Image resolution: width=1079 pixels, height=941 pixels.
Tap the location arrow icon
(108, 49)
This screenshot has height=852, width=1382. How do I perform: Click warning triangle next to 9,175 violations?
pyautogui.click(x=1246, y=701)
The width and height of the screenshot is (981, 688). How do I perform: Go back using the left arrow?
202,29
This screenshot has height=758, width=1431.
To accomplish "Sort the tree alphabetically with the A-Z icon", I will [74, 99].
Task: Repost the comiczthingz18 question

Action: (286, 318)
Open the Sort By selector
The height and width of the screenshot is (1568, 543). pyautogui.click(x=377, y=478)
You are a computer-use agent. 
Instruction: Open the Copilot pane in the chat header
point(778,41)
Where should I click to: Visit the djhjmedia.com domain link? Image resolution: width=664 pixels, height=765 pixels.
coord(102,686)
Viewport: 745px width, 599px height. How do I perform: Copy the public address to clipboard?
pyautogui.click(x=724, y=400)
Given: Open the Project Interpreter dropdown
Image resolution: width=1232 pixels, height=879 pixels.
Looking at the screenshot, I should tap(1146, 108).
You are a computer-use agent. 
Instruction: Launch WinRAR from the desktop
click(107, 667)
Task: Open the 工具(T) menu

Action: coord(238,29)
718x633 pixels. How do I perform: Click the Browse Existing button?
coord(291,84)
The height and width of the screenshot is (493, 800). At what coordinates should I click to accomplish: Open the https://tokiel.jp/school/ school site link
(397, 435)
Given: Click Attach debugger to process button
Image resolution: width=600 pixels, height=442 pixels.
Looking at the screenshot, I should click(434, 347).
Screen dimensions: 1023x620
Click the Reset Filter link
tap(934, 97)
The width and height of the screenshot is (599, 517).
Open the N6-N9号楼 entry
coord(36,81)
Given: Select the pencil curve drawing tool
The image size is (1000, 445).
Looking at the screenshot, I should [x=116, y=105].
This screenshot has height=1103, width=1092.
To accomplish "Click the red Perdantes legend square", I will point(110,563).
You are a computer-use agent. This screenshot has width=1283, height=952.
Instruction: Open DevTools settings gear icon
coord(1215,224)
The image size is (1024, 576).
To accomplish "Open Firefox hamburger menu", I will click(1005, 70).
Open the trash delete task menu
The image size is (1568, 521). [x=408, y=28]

^^^^

Exercise instructions | Write out each entry again, character for character.

Result |
Image resolution: width=1079 pixels, height=941 pixels.
Tap the location arrow icon
(108, 49)
This screenshot has height=852, width=1382. How do I perform: Click warning triangle next to 9,175 violations?
pyautogui.click(x=1246, y=701)
The width and height of the screenshot is (981, 688). How do I perform: Go back using the left arrow?
202,29
This screenshot has height=758, width=1431.
To accomplish "Sort the tree alphabetically with the A-Z icon", I will [74, 99].
Task: Repost the comiczthingz18 question

Action: (286, 318)
Open the Sort By selector
The height and width of the screenshot is (1568, 543). pyautogui.click(x=377, y=478)
You are a computer-use agent. 
Instruction: Open the Copilot pane in the chat header
point(778,41)
Where should I click to: Visit the djhjmedia.com domain link? Image resolution: width=664 pixels, height=765 pixels.
coord(102,686)
Viewport: 745px width, 599px height. How do I perform: Copy the public address to clipboard?
pyautogui.click(x=724, y=400)
Given: Open the Project Interpreter dropdown
Image resolution: width=1232 pixels, height=879 pixels.
Looking at the screenshot, I should tap(1146, 108).
You are a computer-use agent. 
Instruction: Launch WinRAR from the desktop
click(107, 667)
Task: Open the 工具(T) menu

Action: coord(238,29)
718x633 pixels. How do I perform: Click the Browse Existing button?
coord(291,84)
The height and width of the screenshot is (493, 800). At what coordinates should I click to accomplish: Open the https://tokiel.jp/school/ school site link
(397, 435)
Given: Click Attach debugger to process button
Image resolution: width=600 pixels, height=442 pixels.
Looking at the screenshot, I should click(434, 347).
Screen dimensions: 1023x620
Click the Reset Filter link
tap(934, 97)
The width and height of the screenshot is (599, 517).
Open the N6-N9号楼 entry
coord(36,81)
Given: Select the pencil curve drawing tool
The image size is (1000, 445).
Looking at the screenshot, I should [x=116, y=105].
This screenshot has height=1103, width=1092.
To accomplish "Click the red Perdantes legend square", I will point(110,563).
You are a computer-use agent. This screenshot has width=1283, height=952.
Instruction: Open DevTools settings gear icon
coord(1215,224)
The image size is (1024, 576).
To accomplish "Open Firefox hamburger menu", I will click(1005, 70).
Open the trash delete task menu
The image size is (1568, 521). [x=408, y=28]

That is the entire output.